Márcio França admite encontro com o PT e fala sobre futuro na política: 'Temos que buscar saídas'

Em entrevista para A Tribuna, ex-governador e ex-prefeito de São Vicente fala sobre eventual composição do PSB com Lula

Por: Arminda Augusto  -  25/04/21  -  06:41
  Foto: Nirley Sena

Terceiro colocado na eleição de 2020 para a Prefeitura de São Paulo, o ex-governador e ex-prefeito de São Vicente Marcio França (PSB) parecia ter desaparecido da mídia. Esta semana, seu nome voltou à pauta e desta vez em cenário nacional, como eventual candidato a vice em uma composição do PSB com o PT de Lula. França desconversa, diz que não há nada nesse sentido por ora, mas admite que o partido manteve encontro com o PT, do qual também participou. Ele está se afastando do comando do partido em nível estadual para assumir a presidência da Fundação João Mangabeira, criada em 1990, destinada a fomentar novos quadros para o PSB, promovendo cursos, palestras e outras atividades.


Como tem sido sua agenda de novembro para cá, quando terminaram as eleições municipais?
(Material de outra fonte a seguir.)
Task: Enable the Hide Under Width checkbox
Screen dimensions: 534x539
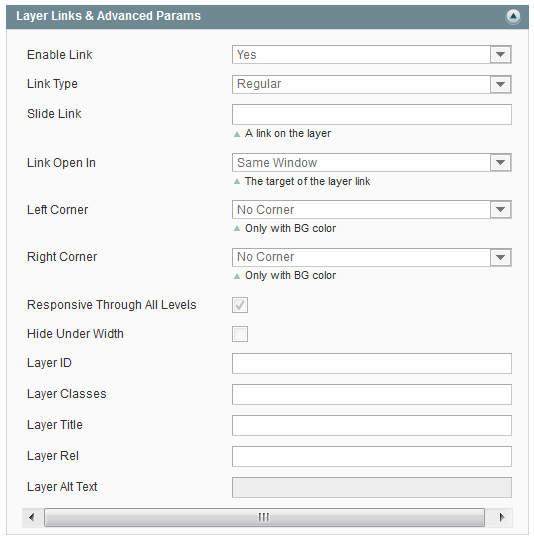Action: [240, 334]
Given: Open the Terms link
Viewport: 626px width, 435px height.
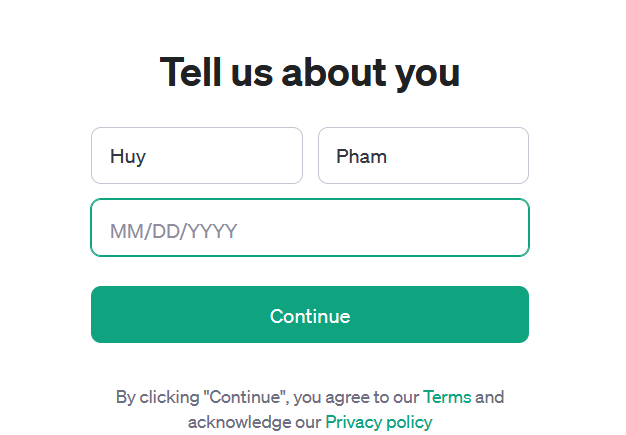Looking at the screenshot, I should click(446, 397).
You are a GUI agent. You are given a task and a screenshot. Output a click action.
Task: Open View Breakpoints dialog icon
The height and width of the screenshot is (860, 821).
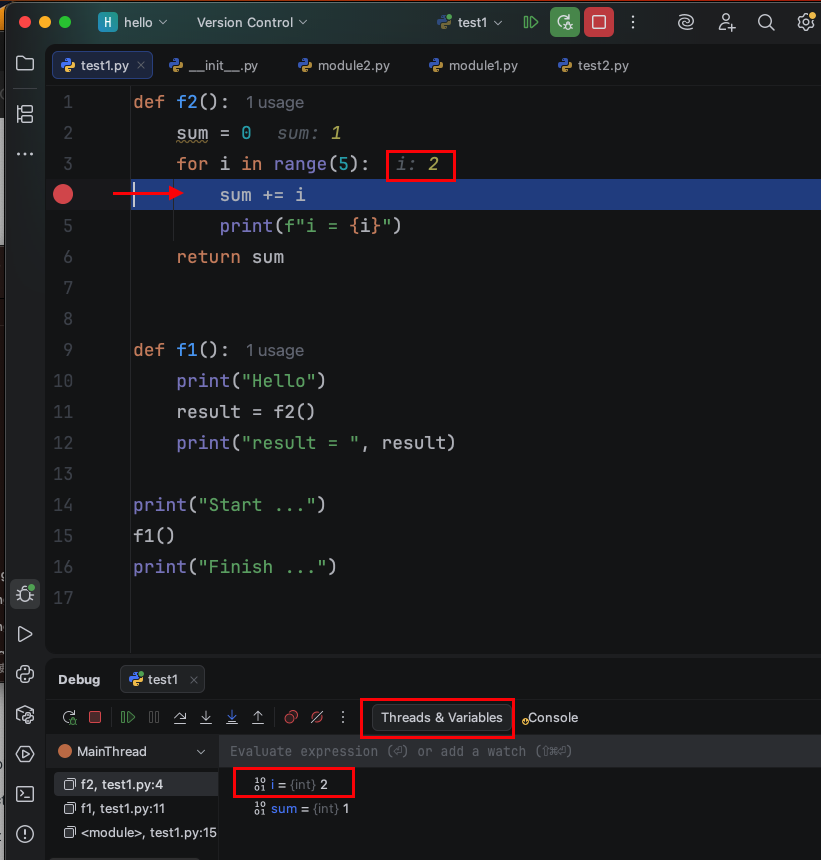tap(291, 717)
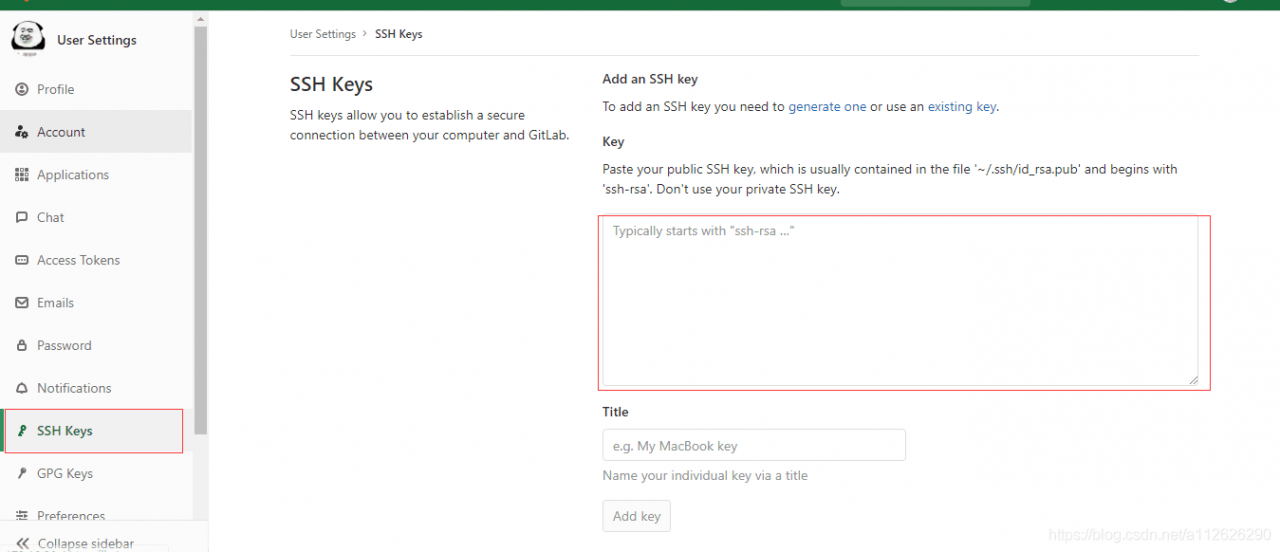The width and height of the screenshot is (1280, 552).
Task: Click the Emails envelope icon
Action: click(x=22, y=303)
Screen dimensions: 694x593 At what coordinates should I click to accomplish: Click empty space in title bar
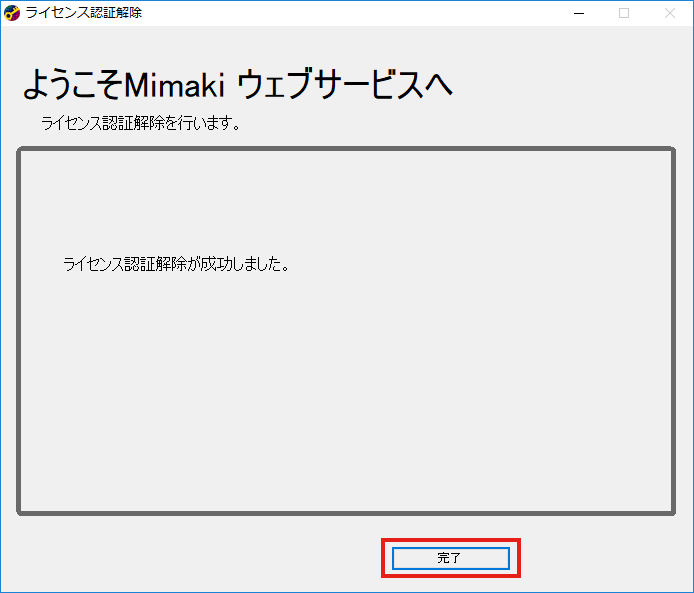point(350,13)
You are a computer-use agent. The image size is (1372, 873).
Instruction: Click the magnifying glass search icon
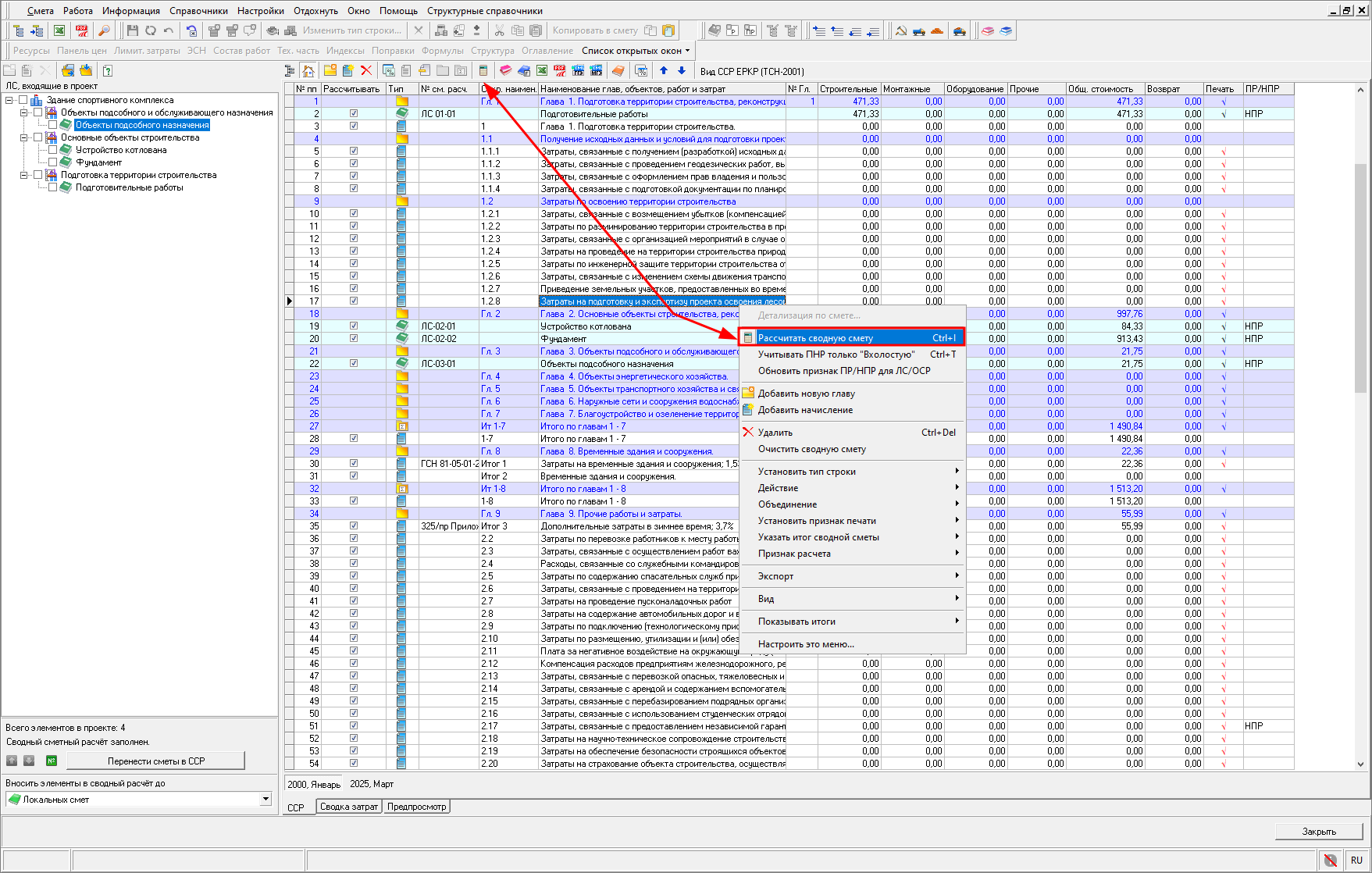coord(104,30)
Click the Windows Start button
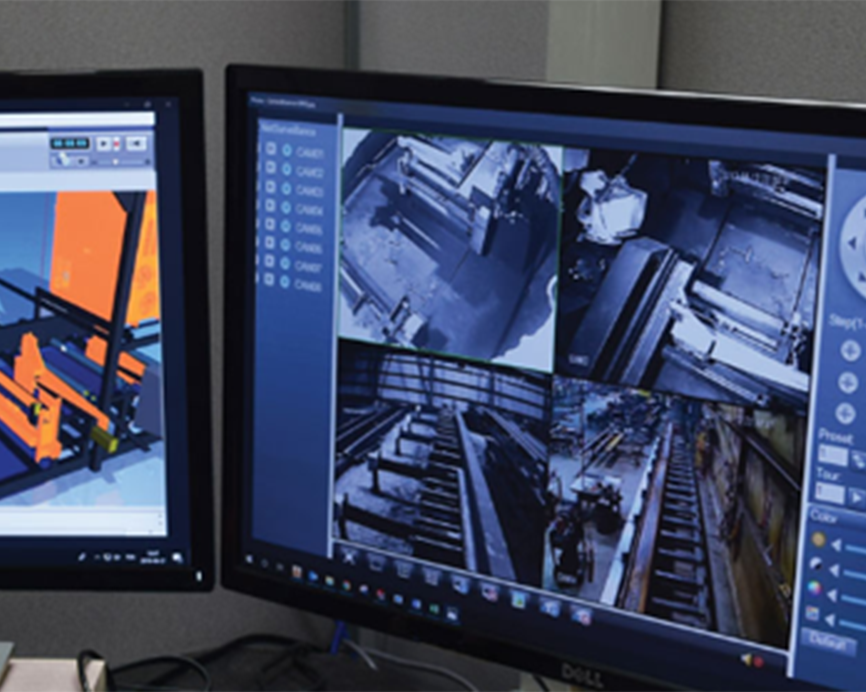866x692 pixels. click(x=248, y=557)
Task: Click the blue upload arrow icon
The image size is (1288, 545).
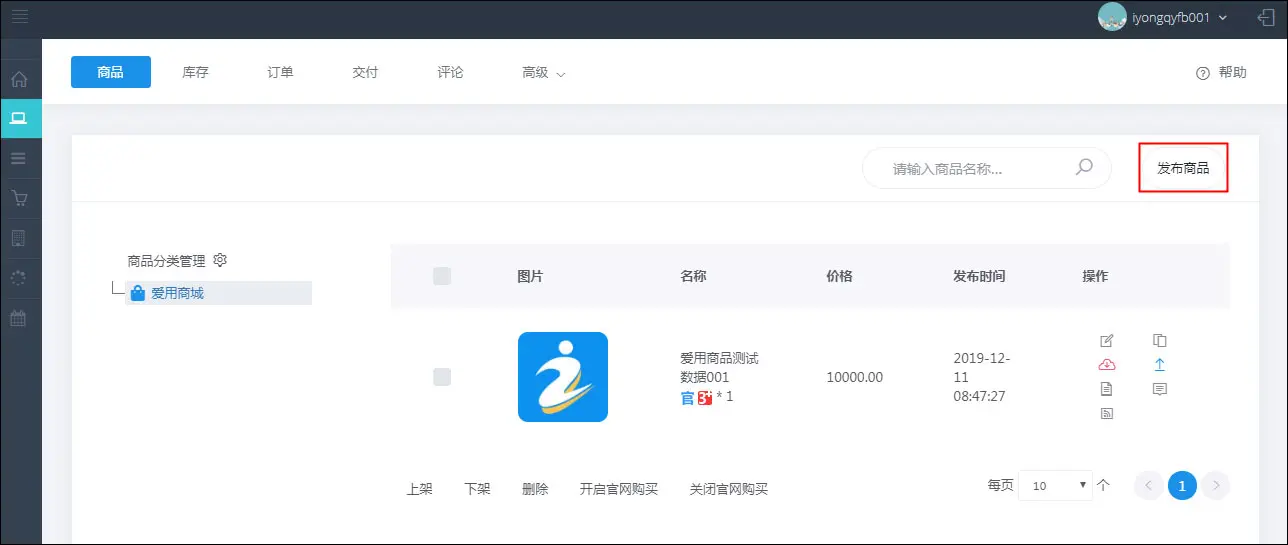Action: 1159,365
Eu vim para São Vicente dar uma assistência para a minha mãe, que tem 90 anos, minha tia de 93 e a outra tia, de 99. Não deixo elas saírem, levo tudo de que elas precisam. A Lúcia voltou para a escola. E aí surgiu essa articulação para que eu assumisse a fundação (Fundação João Mangabeira), um organismo importante para o partido. Assumi a fundação ontem e, como não pode acumular funções, devo me afastar do comando estadual do partido. O ex-prefeito de Campinas (Jonas Donizette) deve assumir.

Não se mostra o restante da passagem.